*Work to be completed*
There is a line containing "Image resolution: width=1024" in the entries below. Repeat that line and every line after it exactly, and nothing more.

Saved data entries
+++++

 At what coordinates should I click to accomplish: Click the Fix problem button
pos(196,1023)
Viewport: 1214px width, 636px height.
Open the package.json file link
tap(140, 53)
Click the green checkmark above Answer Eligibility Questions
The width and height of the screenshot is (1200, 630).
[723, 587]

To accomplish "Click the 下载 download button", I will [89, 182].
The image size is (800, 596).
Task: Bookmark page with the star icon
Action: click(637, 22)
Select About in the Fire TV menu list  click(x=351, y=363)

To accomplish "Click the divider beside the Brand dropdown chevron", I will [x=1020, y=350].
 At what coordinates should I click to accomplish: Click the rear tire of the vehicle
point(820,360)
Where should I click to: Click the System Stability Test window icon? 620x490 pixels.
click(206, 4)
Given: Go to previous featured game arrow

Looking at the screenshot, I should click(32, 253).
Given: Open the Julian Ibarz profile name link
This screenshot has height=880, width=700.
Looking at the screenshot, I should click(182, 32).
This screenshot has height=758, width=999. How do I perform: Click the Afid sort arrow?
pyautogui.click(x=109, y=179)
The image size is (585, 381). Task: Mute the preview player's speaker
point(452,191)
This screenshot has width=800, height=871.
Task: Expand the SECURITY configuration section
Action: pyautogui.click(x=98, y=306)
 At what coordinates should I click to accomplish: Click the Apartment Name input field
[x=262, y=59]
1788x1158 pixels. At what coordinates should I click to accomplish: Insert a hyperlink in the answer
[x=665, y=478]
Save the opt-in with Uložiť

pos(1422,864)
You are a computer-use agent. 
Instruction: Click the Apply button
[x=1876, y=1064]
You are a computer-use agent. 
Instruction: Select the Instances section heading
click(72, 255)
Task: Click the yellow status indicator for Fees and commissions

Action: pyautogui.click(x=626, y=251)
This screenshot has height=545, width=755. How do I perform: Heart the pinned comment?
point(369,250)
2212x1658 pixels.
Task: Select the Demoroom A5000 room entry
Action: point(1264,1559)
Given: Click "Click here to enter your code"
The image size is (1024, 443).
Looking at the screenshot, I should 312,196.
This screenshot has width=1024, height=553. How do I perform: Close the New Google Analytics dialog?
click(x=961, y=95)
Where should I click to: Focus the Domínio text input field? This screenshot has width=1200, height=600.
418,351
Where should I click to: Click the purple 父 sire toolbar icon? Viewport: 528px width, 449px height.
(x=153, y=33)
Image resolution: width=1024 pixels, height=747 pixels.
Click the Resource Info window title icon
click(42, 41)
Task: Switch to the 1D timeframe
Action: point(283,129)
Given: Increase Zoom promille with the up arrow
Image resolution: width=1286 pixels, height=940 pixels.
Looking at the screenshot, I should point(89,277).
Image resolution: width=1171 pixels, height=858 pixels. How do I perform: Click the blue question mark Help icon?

+++++

*Written solution*
Image resolution: width=1024 pixels, height=747 pixels.
Click the Resource Info window title icon
click(42, 41)
Task: Switch to the 1D timeframe
Action: point(283,129)
Given: Increase Zoom promille with the up arrow
Image resolution: width=1286 pixels, height=940 pixels.
Looking at the screenshot, I should point(89,277).
Image resolution: width=1171 pixels, height=858 pixels. How do I perform: Click the blue question mark Help icon?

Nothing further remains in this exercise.